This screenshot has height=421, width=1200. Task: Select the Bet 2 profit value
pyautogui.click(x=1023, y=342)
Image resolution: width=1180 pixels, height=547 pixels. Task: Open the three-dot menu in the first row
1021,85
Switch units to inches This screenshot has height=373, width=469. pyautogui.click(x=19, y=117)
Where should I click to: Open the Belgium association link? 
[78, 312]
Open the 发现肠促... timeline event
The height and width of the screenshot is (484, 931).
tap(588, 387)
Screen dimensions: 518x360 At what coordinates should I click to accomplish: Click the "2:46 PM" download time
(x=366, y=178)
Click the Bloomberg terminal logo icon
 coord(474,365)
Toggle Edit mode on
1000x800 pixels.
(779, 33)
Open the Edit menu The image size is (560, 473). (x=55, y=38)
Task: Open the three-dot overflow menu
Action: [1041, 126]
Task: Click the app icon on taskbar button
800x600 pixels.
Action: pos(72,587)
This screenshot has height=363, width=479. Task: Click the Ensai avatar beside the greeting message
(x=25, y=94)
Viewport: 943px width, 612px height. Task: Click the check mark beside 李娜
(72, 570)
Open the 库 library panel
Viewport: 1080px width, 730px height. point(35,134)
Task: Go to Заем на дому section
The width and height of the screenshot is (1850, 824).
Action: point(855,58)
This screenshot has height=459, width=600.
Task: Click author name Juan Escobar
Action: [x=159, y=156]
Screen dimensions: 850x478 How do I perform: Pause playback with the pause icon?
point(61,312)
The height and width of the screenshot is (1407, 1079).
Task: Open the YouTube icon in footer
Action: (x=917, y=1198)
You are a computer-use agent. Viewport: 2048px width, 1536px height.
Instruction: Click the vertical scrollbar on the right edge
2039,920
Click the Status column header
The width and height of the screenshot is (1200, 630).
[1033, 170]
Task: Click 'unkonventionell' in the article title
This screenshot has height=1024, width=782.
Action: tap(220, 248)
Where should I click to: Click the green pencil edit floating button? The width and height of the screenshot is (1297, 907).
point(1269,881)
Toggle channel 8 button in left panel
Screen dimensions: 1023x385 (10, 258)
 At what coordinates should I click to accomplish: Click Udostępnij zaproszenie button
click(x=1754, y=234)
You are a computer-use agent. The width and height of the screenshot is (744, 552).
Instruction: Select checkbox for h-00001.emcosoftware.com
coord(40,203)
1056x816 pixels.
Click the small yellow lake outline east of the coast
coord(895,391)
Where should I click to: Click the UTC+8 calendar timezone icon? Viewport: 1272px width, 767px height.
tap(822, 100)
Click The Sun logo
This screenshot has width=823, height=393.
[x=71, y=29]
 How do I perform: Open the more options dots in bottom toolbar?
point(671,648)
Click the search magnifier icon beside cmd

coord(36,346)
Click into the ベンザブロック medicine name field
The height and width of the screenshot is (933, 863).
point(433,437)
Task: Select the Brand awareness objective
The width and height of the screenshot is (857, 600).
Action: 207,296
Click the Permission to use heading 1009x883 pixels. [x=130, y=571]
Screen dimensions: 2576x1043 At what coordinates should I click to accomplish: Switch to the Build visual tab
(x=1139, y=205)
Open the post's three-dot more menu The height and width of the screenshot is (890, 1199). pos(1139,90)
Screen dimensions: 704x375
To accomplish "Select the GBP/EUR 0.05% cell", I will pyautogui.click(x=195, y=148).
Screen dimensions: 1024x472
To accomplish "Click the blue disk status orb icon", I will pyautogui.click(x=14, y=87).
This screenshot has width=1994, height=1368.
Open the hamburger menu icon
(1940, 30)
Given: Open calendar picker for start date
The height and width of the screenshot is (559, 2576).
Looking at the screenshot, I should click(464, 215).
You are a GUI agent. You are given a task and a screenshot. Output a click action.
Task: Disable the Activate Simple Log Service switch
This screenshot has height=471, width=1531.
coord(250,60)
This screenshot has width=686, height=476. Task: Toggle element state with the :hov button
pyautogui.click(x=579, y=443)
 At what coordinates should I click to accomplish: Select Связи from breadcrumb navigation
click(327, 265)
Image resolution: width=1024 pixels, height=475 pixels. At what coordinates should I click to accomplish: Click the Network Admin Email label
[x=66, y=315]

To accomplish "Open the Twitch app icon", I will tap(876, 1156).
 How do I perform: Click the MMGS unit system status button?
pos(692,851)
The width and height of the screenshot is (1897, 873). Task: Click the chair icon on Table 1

• _What you will do_
Output each line of the records above exactly.

• _Task output_
This screenshot has height=421, width=1200. Task: Select the Bet 2 profit value
pyautogui.click(x=1023, y=342)
Image resolution: width=1180 pixels, height=547 pixels. Task: Open the three-dot menu in the first row
1021,85
Switch units to inches This screenshot has height=373, width=469. pyautogui.click(x=19, y=117)
Where should I click to: Open the Belgium association link? 
[78, 312]
Open the 发现肠促... timeline event
The height and width of the screenshot is (484, 931).
tap(588, 387)
Screen dimensions: 518x360 At what coordinates should I click to accomplish: Click the "2:46 PM" download time
(x=366, y=178)
Click the Bloomberg terminal logo icon
 coord(474,365)
Toggle Edit mode on
1000x800 pixels.
(779, 33)
Open the Edit menu The image size is (560, 473). (x=55, y=38)
Task: Open the three-dot overflow menu
Action: [1041, 126]
Task: Click the app icon on taskbar button
800x600 pixels.
Action: pos(72,587)
This screenshot has height=363, width=479. Task: Click the Ensai avatar beside the greeting message
(x=25, y=94)
Viewport: 943px width, 612px height. Task: Click the check mark beside 李娜
(72, 570)
Open the 库 library panel
Viewport: 1080px width, 730px height. point(35,134)
Task: Go to Заем на дому section
The width and height of the screenshot is (1850, 824).
Action: point(855,58)
This screenshot has height=459, width=600.
Task: Click author name Juan Escobar
Action: [x=159, y=156]
Screen dimensions: 850x478 How do I perform: Pause playback with the pause icon?
point(61,312)
The height and width of the screenshot is (1407, 1079).
Task: Open the YouTube icon in footer
Action: (x=917, y=1198)
You are a computer-use agent. Viewport: 2048px width, 1536px height.
Instruction: Click the vertical scrollbar on the right edge
2039,920
Click the Status column header
The width and height of the screenshot is (1200, 630).
[1033, 170]
Task: Click 'unkonventionell' in the article title
This screenshot has height=1024, width=782.
Action: tap(220, 248)
Where should I click to: Click the green pencil edit floating button? The width and height of the screenshot is (1297, 907).
point(1269,881)
Toggle channel 8 button in left panel
Screen dimensions: 1023x385 (10, 258)
 At what coordinates should I click to accomplish: Click Udostępnij zaproszenie button
click(x=1754, y=234)
You are a computer-use agent. The width and height of the screenshot is (744, 552).
Instruction: Select checkbox for h-00001.emcosoftware.com
coord(40,203)
1056x816 pixels.
Click the small yellow lake outline east of the coast
coord(895,391)
Where should I click to: Click the UTC+8 calendar timezone icon? Viewport: 1272px width, 767px height.
tap(822, 100)
Click The Sun logo
This screenshot has width=823, height=393.
[x=71, y=29]
 How do I perform: Open the more options dots in bottom toolbar?
point(671,648)
Click the search magnifier icon beside cmd

coord(36,346)
Click into the ベンザブロック medicine name field
The height and width of the screenshot is (933, 863).
point(433,437)
Task: Select the Brand awareness objective
The width and height of the screenshot is (857, 600).
Action: 207,296
Click the Permission to use heading 1009x883 pixels. [x=130, y=571]
Screen dimensions: 2576x1043 At what coordinates should I click to accomplish: Switch to the Build visual tab
(x=1139, y=205)
Open the post's three-dot more menu The height and width of the screenshot is (890, 1199). pos(1139,90)
Screen dimensions: 704x375
To accomplish "Select the GBP/EUR 0.05% cell", I will pyautogui.click(x=195, y=148).
Screen dimensions: 1024x472
To accomplish "Click the blue disk status orb icon", I will pyautogui.click(x=14, y=87).
This screenshot has width=1994, height=1368.
Open the hamburger menu icon
(1940, 30)
Given: Open calendar picker for start date
The height and width of the screenshot is (559, 2576).
Looking at the screenshot, I should click(464, 215).
You are a GUI agent. You are given a task and a screenshot. Output a click action.
Task: Disable the Activate Simple Log Service switch
This screenshot has height=471, width=1531.
coord(250,60)
This screenshot has width=686, height=476. Task: Toggle element state with the :hov button
pyautogui.click(x=579, y=443)
 At what coordinates should I click to accomplish: Select Связи from breadcrumb navigation
click(327, 265)
Image resolution: width=1024 pixels, height=475 pixels. At what coordinates should I click to accomplish: Click the Network Admin Email label
[x=66, y=315]

To accomplish "Open the Twitch app icon", I will tap(876, 1156).
 How do I perform: Click the MMGS unit system status button?
pos(692,851)
The width and height of the screenshot is (1897, 873). Task: Click the chair icon on Table 1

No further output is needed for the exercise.